** Source passage follows **

American Resource Management

American Resource Management: Assets or Liabilities?
By Rob Arner

Each year Americans use, discard and recycle more than 11 billion tons of waste, not including nuclear and hazardous waste. Americans generate 1.6 million tons of hazardous household waste (HHW) including, paints, cleaners, oils, batteries, and pesticides that contain corrosive, toxic, ignitable and reactive ingredients. Improved feedback in what we discard can stimulate a greater understanding on how we can either minimize and/or recover this waste. Americans are awaking to both future resource shortages and what we consume. How we best manage and sustain today’s resources has global security implications.

There are many types of waste generated in the US. Industrial facilities generate 7.6 billion tons of non-hazardous industrial waste each year, much which is water. This waste includes domestic sewage and wastewater treatment biosolids, demolition and construction wastes, agricultural and mining residues, combustion ash, and industrial process wastes.

** End of Source passage **
** Data excerpts follows **

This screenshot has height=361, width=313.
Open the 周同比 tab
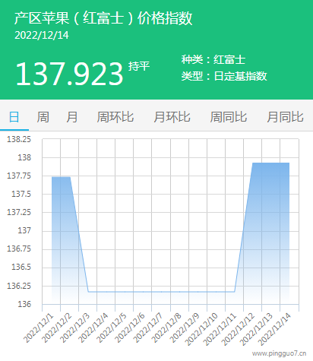point(229,118)
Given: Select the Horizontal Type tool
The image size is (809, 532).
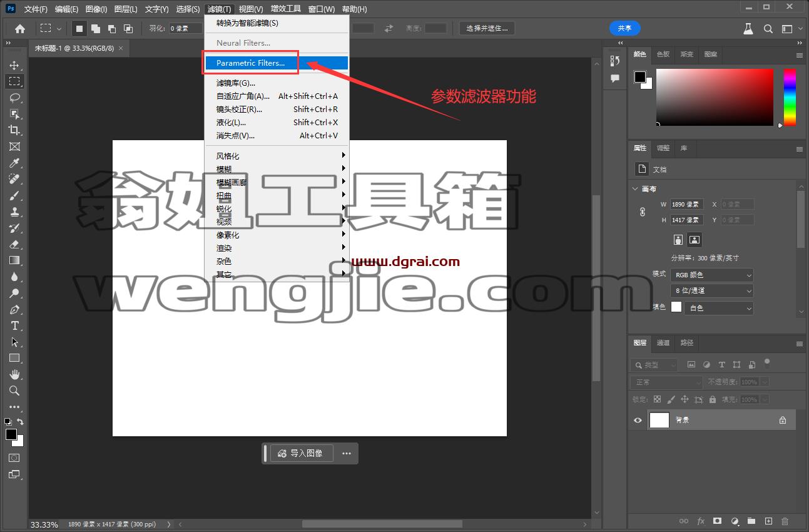Looking at the screenshot, I should [14, 325].
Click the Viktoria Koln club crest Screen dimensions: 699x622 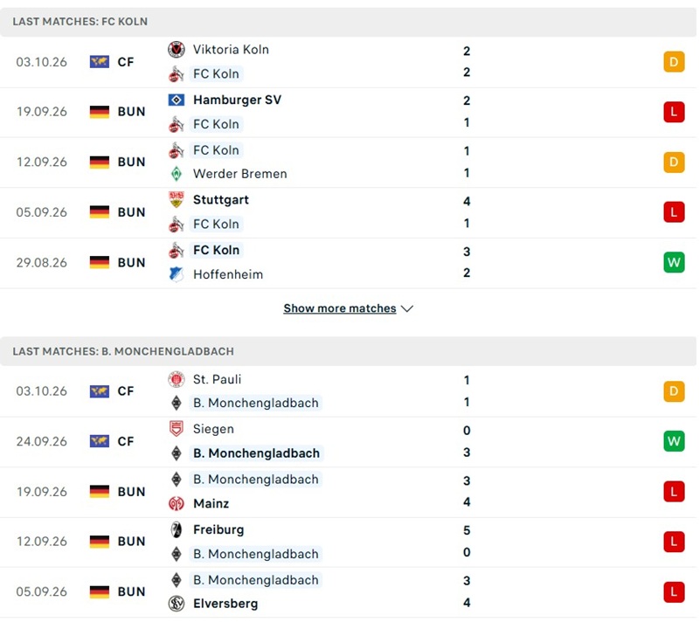click(176, 50)
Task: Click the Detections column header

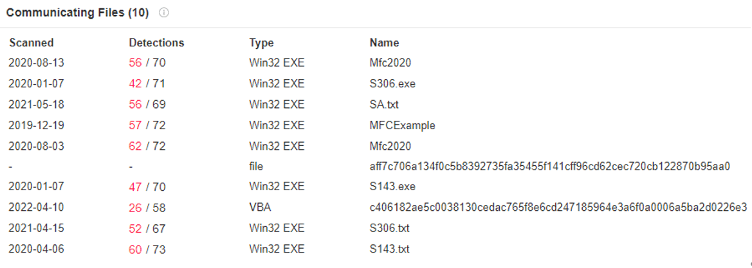Action: [x=156, y=42]
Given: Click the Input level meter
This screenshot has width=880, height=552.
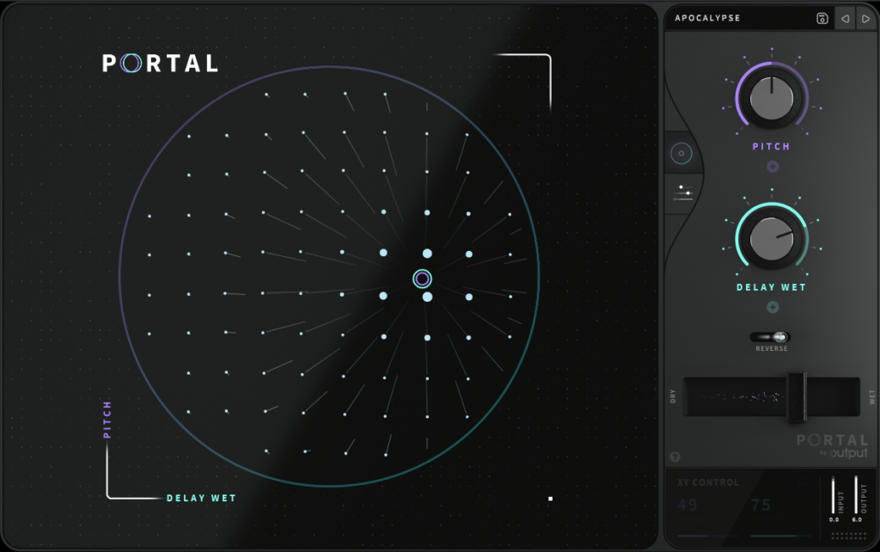Looking at the screenshot, I should coord(834,495).
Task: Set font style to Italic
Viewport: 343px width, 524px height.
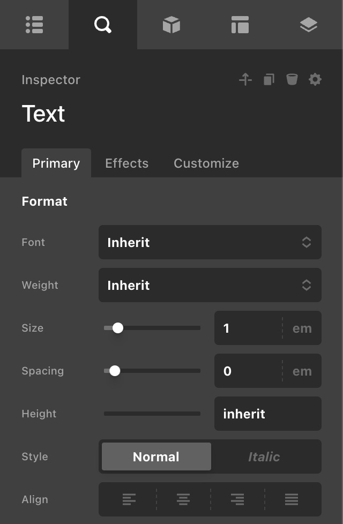Action: (264, 456)
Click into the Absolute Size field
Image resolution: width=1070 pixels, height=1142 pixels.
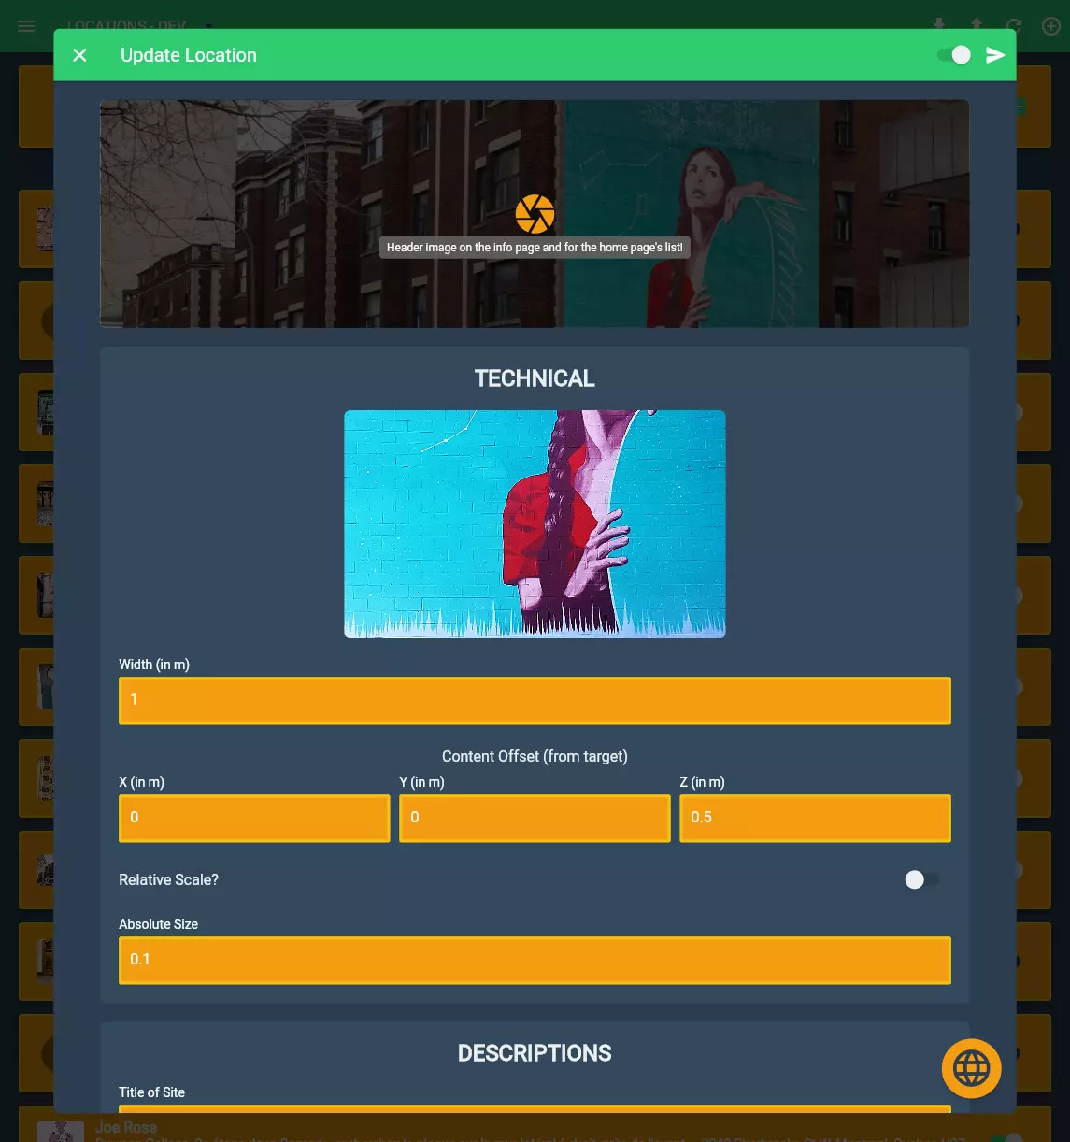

** End of Data excerpts **

> [Exercise requirements]:
**A)** Write out the American resource management text word for word, beginning at the words "There are many" and stopping after "industrial process wastes.".
**B)** Recast the paragraph of the American resource management text that opens with "There are many types of waste" as a short list that keeps its main facts.

> [Answers to the problems]:
**A)**
There are many types of waste generated in the US. Industrial facilities generate 7.6 billion tons of non-hazardous industrial waste each year, much which is water. This waste includes domestic sewage and wastewater treatment biosolids, demolition and construction wastes, agricultural and mining residues, combustion ash, and industrial process wastes.

**B)**
- The US generates many types of waste.
- Industrial facilities produce 7.6 billion tons of non-hazardous industrial waste each year, much of it water.
- This waste includes:
  - domestic sewage and wastewater treatment biosolids
  - demolition and construction wastes
  - agricultural and mining residues
  - combustion ash
  - industrial process wastes